» **What to do**
Give back the full listing exactly as it appears below.

Content starts

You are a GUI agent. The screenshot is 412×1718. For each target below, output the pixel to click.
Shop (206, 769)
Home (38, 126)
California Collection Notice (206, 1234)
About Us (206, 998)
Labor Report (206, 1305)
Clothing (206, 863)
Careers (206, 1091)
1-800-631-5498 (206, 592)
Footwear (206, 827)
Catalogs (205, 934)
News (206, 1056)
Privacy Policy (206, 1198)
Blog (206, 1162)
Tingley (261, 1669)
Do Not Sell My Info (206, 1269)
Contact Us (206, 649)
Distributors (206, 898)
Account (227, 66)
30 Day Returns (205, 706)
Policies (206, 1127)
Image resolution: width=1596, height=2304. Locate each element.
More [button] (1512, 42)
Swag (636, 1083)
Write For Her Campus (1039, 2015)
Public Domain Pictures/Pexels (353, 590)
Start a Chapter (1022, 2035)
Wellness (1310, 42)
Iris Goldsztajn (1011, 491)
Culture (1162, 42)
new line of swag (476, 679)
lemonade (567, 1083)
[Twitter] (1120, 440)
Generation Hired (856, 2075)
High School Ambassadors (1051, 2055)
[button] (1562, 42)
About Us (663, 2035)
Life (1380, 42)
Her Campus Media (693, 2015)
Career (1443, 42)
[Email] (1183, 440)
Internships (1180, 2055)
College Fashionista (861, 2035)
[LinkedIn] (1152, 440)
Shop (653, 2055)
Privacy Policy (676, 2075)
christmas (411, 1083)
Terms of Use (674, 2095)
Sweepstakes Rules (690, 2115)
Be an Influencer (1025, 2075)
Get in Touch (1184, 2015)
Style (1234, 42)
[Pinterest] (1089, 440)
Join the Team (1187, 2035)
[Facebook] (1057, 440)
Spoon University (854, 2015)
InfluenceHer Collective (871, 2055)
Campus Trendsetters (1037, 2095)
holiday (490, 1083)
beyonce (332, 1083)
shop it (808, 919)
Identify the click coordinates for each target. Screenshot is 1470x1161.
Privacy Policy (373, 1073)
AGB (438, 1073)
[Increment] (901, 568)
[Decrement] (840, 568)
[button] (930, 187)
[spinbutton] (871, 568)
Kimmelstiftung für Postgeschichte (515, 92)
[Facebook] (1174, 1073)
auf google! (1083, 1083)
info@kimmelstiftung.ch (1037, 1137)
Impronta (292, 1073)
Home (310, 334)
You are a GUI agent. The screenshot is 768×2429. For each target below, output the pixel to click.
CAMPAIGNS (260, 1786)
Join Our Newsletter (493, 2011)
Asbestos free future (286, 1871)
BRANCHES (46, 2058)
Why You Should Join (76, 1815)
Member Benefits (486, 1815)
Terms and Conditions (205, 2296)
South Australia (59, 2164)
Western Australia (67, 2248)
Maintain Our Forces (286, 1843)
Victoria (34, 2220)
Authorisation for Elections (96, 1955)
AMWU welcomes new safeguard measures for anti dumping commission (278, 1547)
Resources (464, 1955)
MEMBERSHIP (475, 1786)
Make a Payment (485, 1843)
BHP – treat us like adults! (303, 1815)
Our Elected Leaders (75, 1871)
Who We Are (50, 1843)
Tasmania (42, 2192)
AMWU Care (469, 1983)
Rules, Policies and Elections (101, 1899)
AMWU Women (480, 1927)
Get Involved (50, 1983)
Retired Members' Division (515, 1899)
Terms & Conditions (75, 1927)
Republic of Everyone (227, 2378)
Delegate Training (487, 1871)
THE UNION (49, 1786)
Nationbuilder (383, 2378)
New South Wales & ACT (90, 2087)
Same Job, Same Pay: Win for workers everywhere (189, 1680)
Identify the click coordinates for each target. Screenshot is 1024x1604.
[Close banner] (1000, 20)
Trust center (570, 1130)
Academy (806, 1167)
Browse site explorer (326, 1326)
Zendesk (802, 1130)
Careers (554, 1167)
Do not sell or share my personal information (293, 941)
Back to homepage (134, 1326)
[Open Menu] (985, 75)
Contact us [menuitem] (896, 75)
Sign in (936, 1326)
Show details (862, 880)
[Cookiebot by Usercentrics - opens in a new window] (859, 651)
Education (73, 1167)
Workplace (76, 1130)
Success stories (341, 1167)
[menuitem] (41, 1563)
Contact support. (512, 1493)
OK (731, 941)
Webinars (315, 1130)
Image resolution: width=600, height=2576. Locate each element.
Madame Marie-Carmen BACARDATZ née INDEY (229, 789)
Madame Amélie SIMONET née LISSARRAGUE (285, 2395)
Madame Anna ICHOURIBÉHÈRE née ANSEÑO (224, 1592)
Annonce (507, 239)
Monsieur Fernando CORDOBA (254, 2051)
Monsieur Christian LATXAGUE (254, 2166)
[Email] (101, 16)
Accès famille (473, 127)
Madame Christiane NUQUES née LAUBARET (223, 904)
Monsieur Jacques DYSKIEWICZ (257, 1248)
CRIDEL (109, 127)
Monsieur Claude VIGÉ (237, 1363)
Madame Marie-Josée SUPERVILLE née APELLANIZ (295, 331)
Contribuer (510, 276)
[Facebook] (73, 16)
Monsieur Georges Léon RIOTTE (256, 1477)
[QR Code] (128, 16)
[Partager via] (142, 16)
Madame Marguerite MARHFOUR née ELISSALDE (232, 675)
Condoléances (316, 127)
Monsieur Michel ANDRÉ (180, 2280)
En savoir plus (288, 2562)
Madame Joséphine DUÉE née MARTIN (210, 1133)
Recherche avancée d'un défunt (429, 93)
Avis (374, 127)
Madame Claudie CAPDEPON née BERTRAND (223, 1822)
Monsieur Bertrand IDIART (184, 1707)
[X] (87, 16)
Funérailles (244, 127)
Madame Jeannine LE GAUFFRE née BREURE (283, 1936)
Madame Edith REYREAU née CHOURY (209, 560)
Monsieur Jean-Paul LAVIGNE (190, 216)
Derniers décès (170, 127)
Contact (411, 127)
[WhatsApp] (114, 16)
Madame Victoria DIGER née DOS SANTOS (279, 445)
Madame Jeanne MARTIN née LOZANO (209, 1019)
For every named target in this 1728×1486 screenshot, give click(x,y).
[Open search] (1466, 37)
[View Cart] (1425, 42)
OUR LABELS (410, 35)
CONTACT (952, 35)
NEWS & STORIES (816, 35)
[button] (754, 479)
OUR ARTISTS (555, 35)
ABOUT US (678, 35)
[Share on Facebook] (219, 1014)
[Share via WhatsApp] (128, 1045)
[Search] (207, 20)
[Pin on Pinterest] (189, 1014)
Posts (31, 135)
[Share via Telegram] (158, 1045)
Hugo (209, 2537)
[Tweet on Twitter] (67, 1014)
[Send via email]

Content ends

» **Result for this task**
You are a GUI agent. The screenshot is 412×1718. For each target below, output the pixel to click.
Shop (206, 769)
Home (38, 126)
California Collection Notice (206, 1234)
About Us (206, 998)
Labor Report (206, 1305)
Clothing (206, 863)
Careers (206, 1091)
1-800-631-5498 (206, 592)
Footwear (206, 827)
Catalogs (205, 934)
News (206, 1056)
Privacy Policy (206, 1198)
Blog (206, 1162)
Tingley (261, 1669)
Do Not Sell My Info (206, 1269)
Contact Us (206, 649)
Distributors (206, 898)
Account (227, 66)
30 Day Returns (205, 706)
Policies (206, 1127)
Image resolution: width=1596, height=2304. Locate each element.
More [button] (1512, 42)
Swag (636, 1083)
Write For Her Campus (1039, 2015)
Public Domain Pictures/Pexels (353, 590)
Start a Chapter (1022, 2035)
Wellness (1310, 42)
Iris Goldsztajn (1011, 491)
Culture (1162, 42)
new line of swag (476, 679)
lemonade (567, 1083)
[Twitter] (1120, 440)
Generation Hired (856, 2075)
High School Ambassadors (1051, 2055)
[button] (1562, 42)
About Us (663, 2035)
Life (1380, 42)
Her Campus Media (693, 2015)
Career (1443, 42)
[Email] (1183, 440)
Internships (1180, 2055)
College Fashionista (861, 2035)
[LinkedIn] (1152, 440)
Shop (653, 2055)
Privacy Policy (676, 2075)
christmas (411, 1083)
Terms of Use (674, 2095)
Sweepstakes Rules (690, 2115)
Be an Influencer (1025, 2075)
Get in Touch (1184, 2015)
Style (1234, 42)
[Pinterest] (1089, 440)
Join the Team (1187, 2035)
[Facebook] (1057, 440)
Spoon University (854, 2015)
InfluenceHer Collective (871, 2055)
Campus Trendsetters (1037, 2095)
holiday (490, 1083)
beyonce (332, 1083)
shop it (808, 919)
Identify the click coordinates for each target. Screenshot is 1470x1161.
Privacy Policy (373, 1073)
AGB (438, 1073)
[Increment] (901, 568)
[Decrement] (840, 568)
[button] (930, 187)
[spinbutton] (871, 568)
Kimmelstiftung für Postgeschichte (515, 92)
[Facebook] (1174, 1073)
auf google! (1083, 1083)
info@kimmelstiftung.ch (1037, 1137)
Impronta (292, 1073)
Home (310, 334)
You are a GUI agent. The screenshot is 768×2429. For each target below, output the pixel to click.
CAMPAIGNS (260, 1786)
Join Our Newsletter (493, 2011)
Asbestos free future (286, 1871)
BRANCHES (46, 2058)
Why You Should Join (76, 1815)
Member Benefits (486, 1815)
Terms and Conditions (205, 2296)
South Australia (59, 2164)
Western Australia (67, 2248)
Maintain Our Forces (286, 1843)
Victoria (34, 2220)
Authorisation for Elections (96, 1955)
AMWU welcomes new safeguard measures for anti dumping commission (278, 1547)
Resources (464, 1955)
MEMBERSHIP (475, 1786)
Make a Payment (485, 1843)
BHP – treat us like adults! (303, 1815)
Our Elected Leaders (75, 1871)
Who We Are (50, 1843)
Tasmania (42, 2192)
AMWU Care (469, 1983)
Rules, Policies and Elections (101, 1899)
AMWU Women (480, 1927)
Get Involved (50, 1983)
Retired Members' Division (515, 1899)
Terms & Conditions (75, 1927)
Republic of Everyone (227, 2378)
Delegate Training (487, 1871)
THE UNION (49, 1786)
Nationbuilder (383, 2378)
New South Wales & ACT (90, 2087)
Same Job, Same Pay: Win for workers everywhere (189, 1680)
Identify the click coordinates for each target. Screenshot is 1024x1604.
[Close banner] (1000, 20)
Trust center (570, 1130)
Academy (806, 1167)
Browse site explorer (326, 1326)
Zendesk (802, 1130)
Careers (554, 1167)
Do not sell or share my personal information (293, 941)
Back to homepage (134, 1326)
[Open Menu] (985, 75)
Contact us [menuitem] (896, 75)
Sign in (936, 1326)
Show details (862, 880)
[Cookiebot by Usercentrics - opens in a new window] (859, 651)
Education (73, 1167)
Workplace (76, 1130)
Success stories (341, 1167)
[menuitem] (41, 1563)
Contact support. (512, 1493)
OK (731, 941)
Webinars (315, 1130)
Image resolution: width=600, height=2576. Locate each element.
Madame Marie-Carmen BACARDATZ née INDEY (229, 789)
Madame Amélie SIMONET née LISSARRAGUE (285, 2395)
Madame Anna ICHOURIBÉHÈRE née ANSEÑO (224, 1592)
Annonce (507, 239)
Monsieur Fernando CORDOBA (254, 2051)
Monsieur Christian LATXAGUE (254, 2166)
[Email] (101, 16)
Accès famille (473, 127)
Madame Christiane NUQUES née LAUBARET (223, 904)
Monsieur Jacques DYSKIEWICZ (257, 1248)
CRIDEL (109, 127)
Monsieur Claude VIGÉ (237, 1363)
Madame Marie-Josée SUPERVILLE née APELLANIZ (295, 331)
Contribuer (510, 276)
[Facebook] (73, 16)
Monsieur Georges Léon RIOTTE (256, 1477)
[QR Code] (128, 16)
[Partager via] (142, 16)
Madame Marguerite MARHFOUR née ELISSALDE (232, 675)
Condoléances (316, 127)
Monsieur Michel ANDRÉ (180, 2280)
En savoir plus (288, 2562)
Madame Joséphine DUÉE née MARTIN (210, 1133)
Recherche avancée d'un défunt (429, 93)
Avis (374, 127)
Madame Claudie CAPDEPON née BERTRAND (223, 1822)
Monsieur Bertrand IDIART (184, 1707)
[X] (87, 16)
Funérailles (244, 127)
Madame Jeannine LE GAUFFRE née BREURE (283, 1936)
Madame Edith REYREAU née CHOURY (209, 560)
Monsieur Jean-Paul LAVIGNE (190, 216)
Derniers décès (170, 127)
Contact (411, 127)
[WhatsApp] (114, 16)
Madame Victoria DIGER née DOS SANTOS (279, 445)
Madame Jeanne MARTIN née LOZANO (209, 1019)
For every named target in this 1728×1486 screenshot, give click(x,y).
[Open search] (1466, 37)
[View Cart] (1425, 42)
OUR LABELS (410, 35)
CONTACT (952, 35)
NEWS & STORIES (816, 35)
[button] (754, 479)
OUR ARTISTS (555, 35)
ABOUT US (678, 35)
[Share on Facebook] (219, 1014)
[Share via WhatsApp] (128, 1045)
[Search] (207, 20)
[Pin on Pinterest] (189, 1014)
Posts (31, 135)
[Share via Telegram] (158, 1045)
Hugo (209, 2537)
[Tweet on Twitter] (67, 1014)
[Send via email]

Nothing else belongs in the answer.